The Church has to develop, always under the direction of God. Should we bust up large congregations and meet in secret because conditions dictated that for the early Church? Should each town only have one congregation because that's the way they did it then? I don't know how you reconcile the two ways of doing things to current conditions though...
But beyond that: when you're the only game in town you refer to yourself (and others refer to you) in a generic sense. In a small town, "he's the doctor". When an herbalist moves into town and starts saying "I'm a doctor too" people may well say "no, he is the Doctor, we don't know what the heck you are... witch." "Call the Doctor" becomes a definite distinction meant to exclude the new guy. "doc" may still be "doc" to his friends but whenever the new-age guru enters the conversation "doc" becomes "Doctor Smith... (and not the freaky hippie)".
Yeah, well don't get too comfortable.

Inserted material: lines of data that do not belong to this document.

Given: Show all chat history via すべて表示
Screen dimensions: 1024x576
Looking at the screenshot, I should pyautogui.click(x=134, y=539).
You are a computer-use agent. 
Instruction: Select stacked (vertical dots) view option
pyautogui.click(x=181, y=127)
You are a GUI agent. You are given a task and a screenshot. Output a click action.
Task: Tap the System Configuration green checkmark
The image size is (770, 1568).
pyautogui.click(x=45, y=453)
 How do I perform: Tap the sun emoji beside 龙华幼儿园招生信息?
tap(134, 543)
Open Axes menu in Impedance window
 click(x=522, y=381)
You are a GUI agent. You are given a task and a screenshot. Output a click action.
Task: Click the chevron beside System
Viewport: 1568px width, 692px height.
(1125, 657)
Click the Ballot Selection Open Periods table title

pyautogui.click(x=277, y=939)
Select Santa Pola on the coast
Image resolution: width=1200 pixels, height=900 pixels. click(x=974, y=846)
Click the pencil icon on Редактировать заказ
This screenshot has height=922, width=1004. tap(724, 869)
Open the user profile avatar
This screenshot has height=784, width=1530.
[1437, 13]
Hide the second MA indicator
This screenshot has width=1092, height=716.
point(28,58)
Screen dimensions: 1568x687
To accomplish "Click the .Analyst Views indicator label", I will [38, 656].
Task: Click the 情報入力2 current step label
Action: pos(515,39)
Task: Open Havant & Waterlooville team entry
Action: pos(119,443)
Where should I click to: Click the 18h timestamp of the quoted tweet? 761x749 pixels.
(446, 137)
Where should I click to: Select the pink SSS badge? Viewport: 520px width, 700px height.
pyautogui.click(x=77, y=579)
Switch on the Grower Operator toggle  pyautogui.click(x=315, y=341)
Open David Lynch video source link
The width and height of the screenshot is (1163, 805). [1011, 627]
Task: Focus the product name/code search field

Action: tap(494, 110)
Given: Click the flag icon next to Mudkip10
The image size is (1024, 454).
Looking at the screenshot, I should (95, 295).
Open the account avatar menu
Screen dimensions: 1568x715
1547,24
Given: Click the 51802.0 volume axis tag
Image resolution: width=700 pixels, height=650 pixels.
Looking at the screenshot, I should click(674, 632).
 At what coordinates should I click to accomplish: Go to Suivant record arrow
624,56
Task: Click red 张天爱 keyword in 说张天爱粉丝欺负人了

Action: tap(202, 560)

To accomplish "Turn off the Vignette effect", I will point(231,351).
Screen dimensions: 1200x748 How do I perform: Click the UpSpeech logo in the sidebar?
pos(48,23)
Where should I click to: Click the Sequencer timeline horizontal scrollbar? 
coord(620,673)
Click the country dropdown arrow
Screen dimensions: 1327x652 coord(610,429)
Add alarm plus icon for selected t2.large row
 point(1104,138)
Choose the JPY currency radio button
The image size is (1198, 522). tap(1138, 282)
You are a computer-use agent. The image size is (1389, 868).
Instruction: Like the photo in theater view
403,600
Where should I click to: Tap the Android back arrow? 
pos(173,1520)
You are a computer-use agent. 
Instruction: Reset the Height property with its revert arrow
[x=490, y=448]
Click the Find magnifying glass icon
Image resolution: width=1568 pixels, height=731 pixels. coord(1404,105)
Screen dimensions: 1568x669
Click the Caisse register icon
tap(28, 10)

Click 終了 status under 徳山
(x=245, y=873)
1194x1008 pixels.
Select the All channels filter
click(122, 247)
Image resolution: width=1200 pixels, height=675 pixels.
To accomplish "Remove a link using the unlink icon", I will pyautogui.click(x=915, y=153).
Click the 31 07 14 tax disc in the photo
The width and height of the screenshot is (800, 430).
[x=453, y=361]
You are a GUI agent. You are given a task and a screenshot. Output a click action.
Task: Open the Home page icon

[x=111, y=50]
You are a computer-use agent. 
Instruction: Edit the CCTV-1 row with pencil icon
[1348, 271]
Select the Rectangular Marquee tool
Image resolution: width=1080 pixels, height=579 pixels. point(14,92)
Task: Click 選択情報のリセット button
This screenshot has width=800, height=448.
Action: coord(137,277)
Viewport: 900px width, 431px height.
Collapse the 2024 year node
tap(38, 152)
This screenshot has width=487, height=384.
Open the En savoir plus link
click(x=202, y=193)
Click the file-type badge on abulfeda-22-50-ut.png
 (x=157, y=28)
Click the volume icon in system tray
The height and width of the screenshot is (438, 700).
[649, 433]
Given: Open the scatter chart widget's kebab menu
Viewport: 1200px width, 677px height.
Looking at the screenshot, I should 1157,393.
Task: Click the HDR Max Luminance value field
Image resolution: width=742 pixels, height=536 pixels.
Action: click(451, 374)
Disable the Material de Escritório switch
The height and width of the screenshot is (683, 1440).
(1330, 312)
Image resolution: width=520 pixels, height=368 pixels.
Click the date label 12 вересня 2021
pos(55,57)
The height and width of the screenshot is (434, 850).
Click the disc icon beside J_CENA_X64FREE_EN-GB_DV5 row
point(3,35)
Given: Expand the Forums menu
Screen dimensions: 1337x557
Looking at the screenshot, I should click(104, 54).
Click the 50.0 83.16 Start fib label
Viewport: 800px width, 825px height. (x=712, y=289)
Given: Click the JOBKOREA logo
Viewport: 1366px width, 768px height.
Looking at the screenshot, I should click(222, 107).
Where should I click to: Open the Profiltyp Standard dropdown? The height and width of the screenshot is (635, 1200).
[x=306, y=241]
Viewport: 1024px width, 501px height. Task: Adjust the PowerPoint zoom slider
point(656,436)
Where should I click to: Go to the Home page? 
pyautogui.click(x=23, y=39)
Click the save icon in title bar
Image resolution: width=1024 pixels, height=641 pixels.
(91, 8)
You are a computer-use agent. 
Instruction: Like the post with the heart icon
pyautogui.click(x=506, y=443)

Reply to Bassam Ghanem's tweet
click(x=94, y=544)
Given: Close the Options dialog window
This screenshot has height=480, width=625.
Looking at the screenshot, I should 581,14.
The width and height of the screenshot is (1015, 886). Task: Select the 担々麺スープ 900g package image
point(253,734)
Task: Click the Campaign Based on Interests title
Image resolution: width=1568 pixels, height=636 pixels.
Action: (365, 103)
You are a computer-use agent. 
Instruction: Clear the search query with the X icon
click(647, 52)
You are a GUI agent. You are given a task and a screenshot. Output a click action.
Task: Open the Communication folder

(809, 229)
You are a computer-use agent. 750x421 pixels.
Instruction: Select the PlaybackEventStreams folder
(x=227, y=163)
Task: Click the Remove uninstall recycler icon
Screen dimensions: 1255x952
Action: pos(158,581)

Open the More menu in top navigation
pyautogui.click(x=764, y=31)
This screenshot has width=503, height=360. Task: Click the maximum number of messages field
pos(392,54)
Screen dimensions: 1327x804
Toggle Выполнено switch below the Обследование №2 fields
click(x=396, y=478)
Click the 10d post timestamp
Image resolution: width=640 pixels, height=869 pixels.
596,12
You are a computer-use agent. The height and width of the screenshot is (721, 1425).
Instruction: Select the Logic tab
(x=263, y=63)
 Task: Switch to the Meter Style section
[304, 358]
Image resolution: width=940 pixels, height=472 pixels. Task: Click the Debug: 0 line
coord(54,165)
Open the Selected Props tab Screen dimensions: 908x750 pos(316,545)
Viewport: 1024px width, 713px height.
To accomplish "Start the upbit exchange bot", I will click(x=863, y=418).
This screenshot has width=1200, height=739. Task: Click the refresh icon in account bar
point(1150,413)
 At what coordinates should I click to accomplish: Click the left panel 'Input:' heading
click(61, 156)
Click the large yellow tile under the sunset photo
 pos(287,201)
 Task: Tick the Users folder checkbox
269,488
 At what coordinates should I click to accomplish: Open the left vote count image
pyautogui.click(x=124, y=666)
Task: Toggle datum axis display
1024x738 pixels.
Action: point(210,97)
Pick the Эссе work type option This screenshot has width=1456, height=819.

It won't be that long before you need all of those things again.....
Sorry to heat about your cat ,dear friend. I had one of those kind of nights last night when my 3 year Springer Spaniel- who thinks every small animal is a squirrel got blasted by a skunk at midnight when I let her out.I thus spent my night washing her outside in cold upstate NY to the wee hours of the morning .
I'm not hanging out on FR tonight for sure.
****I’m in a snarky mood today, we had to put our chief cat to sleep on Sunday, it’s cold outside and what I really want to do is kick someone until he’s down and then kick him again. What a lovely person I am sometimes..****
ohhh I am so sorry, we had an 18 year old cat die a few years ago, and he is still in my heart.. It is especially hard when we have to make the decision .. I have had to do that as well
There are many Christians that believe our pets will meet us in heaven
Christian scholars Martin Luther, John Calvin, John Wesley, Dr. Andrew Linzey, St. Francis of Assisi, Dr. Albert Schweitzer , the late Pope John Paul 11 and many others, support the belief that animals have souls and a place in Heaven.
Be thou comforted, little dog, Thou too in Resurrection shall have a little golden tail, Martin Luther
Pope John Paul II loved all animals, being the first pope
to proclaim that “the animals possess a soul and men
must love and feel solidarity with our smaller brethren”,
and that animals are “fruit of the creative action of the
Holy Spirit and merit respect” and are “as near to God
as men are”.
Pure baloney.
I’m very sorry your cat died. I hope your kids are taking it well. I pray the Lord will comfort and console y’all. These critters latch unto our hearts and losing one is like losing a part of our own family.